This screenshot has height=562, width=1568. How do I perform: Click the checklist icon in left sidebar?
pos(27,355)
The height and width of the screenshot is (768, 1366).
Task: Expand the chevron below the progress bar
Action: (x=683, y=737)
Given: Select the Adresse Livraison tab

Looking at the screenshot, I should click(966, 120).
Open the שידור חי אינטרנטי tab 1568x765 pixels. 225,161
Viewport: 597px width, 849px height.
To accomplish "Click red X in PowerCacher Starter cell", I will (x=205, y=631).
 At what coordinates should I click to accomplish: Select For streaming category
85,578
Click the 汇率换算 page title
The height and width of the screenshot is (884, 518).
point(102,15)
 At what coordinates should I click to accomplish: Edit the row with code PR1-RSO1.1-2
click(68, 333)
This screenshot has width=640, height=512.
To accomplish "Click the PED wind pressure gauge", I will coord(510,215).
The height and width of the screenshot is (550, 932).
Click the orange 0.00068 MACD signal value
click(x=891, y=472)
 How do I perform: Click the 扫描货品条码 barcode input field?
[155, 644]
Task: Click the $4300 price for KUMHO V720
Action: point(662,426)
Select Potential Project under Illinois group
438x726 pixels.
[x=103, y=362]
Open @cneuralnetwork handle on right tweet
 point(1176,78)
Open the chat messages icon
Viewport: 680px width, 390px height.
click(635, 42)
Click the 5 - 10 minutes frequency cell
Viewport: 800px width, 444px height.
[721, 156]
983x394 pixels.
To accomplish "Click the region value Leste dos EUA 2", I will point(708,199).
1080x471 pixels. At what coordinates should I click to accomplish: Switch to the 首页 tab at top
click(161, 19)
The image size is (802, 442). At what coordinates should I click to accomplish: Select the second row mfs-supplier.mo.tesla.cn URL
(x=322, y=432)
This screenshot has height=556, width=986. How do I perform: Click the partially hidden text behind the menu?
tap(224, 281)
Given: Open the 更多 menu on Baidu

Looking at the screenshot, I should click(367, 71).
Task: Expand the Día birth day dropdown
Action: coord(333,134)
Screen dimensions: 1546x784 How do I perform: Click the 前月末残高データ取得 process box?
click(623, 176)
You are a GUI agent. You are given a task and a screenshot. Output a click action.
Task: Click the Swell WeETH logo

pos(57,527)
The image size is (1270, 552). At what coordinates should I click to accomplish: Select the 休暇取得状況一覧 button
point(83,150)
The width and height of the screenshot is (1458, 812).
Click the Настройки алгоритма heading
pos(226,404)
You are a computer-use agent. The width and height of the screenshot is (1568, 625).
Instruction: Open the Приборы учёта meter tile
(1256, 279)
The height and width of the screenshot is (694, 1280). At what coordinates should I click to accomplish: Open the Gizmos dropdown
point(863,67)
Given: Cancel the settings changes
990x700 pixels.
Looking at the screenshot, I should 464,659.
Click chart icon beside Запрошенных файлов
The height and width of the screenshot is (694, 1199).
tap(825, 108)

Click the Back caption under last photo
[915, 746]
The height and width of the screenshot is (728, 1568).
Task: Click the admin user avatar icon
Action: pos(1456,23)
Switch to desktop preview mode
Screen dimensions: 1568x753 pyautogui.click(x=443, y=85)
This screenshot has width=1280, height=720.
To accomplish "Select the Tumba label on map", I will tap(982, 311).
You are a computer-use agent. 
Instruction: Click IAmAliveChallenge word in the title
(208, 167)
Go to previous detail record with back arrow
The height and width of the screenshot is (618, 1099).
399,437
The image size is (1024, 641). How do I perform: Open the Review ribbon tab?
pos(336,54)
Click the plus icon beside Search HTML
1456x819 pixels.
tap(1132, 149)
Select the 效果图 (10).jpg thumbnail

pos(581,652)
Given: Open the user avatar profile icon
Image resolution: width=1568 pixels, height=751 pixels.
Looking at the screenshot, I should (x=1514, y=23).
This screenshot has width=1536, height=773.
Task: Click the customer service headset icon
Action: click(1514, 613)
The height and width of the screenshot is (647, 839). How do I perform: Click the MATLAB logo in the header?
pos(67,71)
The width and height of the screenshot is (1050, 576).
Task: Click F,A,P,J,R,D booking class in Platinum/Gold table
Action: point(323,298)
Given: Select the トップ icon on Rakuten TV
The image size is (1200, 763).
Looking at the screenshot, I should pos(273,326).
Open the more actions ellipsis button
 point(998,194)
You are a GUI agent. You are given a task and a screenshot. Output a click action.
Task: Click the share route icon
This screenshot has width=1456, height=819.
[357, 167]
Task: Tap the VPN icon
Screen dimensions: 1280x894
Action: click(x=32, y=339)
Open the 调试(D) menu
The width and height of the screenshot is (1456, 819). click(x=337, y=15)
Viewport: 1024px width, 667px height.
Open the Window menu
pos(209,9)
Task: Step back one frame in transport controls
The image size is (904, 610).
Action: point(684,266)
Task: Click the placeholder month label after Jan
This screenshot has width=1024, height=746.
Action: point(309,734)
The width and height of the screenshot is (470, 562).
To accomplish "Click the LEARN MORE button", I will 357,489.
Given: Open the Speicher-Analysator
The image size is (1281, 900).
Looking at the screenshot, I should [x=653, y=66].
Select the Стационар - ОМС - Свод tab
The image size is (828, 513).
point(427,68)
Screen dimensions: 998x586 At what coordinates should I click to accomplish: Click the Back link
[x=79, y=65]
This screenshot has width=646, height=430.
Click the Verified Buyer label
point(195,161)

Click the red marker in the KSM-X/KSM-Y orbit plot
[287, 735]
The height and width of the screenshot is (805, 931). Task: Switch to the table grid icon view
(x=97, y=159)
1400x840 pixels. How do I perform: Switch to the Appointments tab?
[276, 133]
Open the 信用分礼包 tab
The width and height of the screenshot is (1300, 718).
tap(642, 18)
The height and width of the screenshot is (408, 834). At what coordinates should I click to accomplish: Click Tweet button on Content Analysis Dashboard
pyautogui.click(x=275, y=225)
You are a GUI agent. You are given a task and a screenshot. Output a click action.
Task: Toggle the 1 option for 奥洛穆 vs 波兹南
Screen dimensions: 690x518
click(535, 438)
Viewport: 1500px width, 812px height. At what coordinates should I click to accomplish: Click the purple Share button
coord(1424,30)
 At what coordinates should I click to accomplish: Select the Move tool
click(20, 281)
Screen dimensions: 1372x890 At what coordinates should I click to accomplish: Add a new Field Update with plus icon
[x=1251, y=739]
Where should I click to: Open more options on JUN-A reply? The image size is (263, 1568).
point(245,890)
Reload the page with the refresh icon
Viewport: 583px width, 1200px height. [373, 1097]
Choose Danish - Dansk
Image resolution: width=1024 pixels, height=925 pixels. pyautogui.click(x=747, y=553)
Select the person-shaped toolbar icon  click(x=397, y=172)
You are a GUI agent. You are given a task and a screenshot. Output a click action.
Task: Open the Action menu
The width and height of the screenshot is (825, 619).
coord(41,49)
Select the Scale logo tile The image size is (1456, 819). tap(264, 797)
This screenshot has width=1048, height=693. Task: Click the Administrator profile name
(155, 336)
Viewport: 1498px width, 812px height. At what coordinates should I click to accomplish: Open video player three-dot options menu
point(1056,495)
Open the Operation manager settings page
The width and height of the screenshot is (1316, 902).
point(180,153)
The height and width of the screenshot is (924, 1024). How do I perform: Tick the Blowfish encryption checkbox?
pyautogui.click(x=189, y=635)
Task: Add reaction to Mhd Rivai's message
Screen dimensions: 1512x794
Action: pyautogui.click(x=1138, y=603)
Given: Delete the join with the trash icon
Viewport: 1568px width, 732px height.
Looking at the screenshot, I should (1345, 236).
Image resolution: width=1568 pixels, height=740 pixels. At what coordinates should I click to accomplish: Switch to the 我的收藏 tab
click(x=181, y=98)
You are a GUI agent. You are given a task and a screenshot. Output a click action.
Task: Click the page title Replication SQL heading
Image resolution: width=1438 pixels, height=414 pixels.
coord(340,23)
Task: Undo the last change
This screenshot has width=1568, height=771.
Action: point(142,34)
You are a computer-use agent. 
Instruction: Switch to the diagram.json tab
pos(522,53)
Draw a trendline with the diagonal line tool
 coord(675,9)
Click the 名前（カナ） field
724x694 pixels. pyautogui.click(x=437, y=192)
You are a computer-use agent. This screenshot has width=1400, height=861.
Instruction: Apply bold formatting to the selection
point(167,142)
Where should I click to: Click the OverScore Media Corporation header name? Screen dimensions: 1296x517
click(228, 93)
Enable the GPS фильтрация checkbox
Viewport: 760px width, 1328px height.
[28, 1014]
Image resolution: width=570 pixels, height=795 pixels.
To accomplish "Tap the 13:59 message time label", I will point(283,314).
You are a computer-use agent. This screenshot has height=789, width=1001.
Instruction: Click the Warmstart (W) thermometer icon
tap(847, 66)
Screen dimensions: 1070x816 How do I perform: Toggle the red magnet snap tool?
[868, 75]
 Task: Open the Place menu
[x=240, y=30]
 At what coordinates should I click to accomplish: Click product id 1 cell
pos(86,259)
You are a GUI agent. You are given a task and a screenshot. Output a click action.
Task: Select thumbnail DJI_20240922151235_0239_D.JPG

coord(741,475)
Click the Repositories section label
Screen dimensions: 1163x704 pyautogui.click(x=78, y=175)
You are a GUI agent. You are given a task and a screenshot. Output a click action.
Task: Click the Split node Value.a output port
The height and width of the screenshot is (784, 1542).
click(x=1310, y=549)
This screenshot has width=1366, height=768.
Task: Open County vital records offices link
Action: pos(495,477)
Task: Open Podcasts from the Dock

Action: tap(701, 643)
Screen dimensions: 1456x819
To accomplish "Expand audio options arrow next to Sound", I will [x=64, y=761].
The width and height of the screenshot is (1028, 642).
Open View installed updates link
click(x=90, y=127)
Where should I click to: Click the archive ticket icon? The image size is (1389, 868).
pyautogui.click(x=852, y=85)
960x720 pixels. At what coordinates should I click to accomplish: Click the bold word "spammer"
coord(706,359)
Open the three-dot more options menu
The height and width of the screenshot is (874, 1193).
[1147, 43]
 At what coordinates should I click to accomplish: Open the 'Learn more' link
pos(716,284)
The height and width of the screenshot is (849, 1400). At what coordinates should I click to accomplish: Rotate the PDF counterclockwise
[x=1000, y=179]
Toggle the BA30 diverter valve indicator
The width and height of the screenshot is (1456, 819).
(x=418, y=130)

* * * * * * * * *

- _AIM_: Can you rewrite everything from the line containing "At what coordinates should I click to accomplish: Click product" down to the end of the material as a numbered list, leaving out any blank lines?

- _SOLUTION TO THE EXERCISE_:
1.  At what coordinates should I click to accomplish: Click product id 1 cell
2. pos(86,259)
3. You are a GUI agent. You are given a task and a screenshot. Output a click action.
4. Task: Select thumbnail DJI_20240922151235_0239_D.JPG
5. coord(741,475)
6. Click the Repositories section label
7. Screen dimensions: 1163x704 pyautogui.click(x=78, y=175)
8. You are a GUI agent. You are given a task and a screenshot. Output a click action.
9. Task: Click the Split node Value.a output port
10. The height and width of the screenshot is (784, 1542).
11. click(x=1310, y=549)
12. This screenshot has width=1366, height=768.
13. Task: Open County vital records offices link
14. Action: pos(495,477)
15. Task: Open Podcasts from the Dock
16. Action: tap(701, 643)
17. Screen dimensions: 1456x819
18. To accomplish "Expand audio options arrow next to Sound", I will [x=64, y=761].
19. The width and height of the screenshot is (1028, 642).
20. Open View installed updates link
21. click(x=90, y=127)
22. Where should I click to: Click the archive ticket icon? The image size is (1389, 868).
23. pyautogui.click(x=852, y=85)
24. 960x720 pixels. At what coordinates should I click to accomplish: Click the bold word "spammer"
25. coord(706,359)
26. Open the three-dot more options menu
27. The height and width of the screenshot is (874, 1193).
28. [1147, 43]
29.  At what coordinates should I click to accomplish: Open the 'Learn more' link
30. pos(716,284)
31. The height and width of the screenshot is (849, 1400). At what coordinates should I click to accomplish: Rotate the PDF counterclockwise
32. [x=1000, y=179]
33. Toggle the BA30 diverter valve indicator
34. The width and height of the screenshot is (1456, 819).
35. (x=418, y=130)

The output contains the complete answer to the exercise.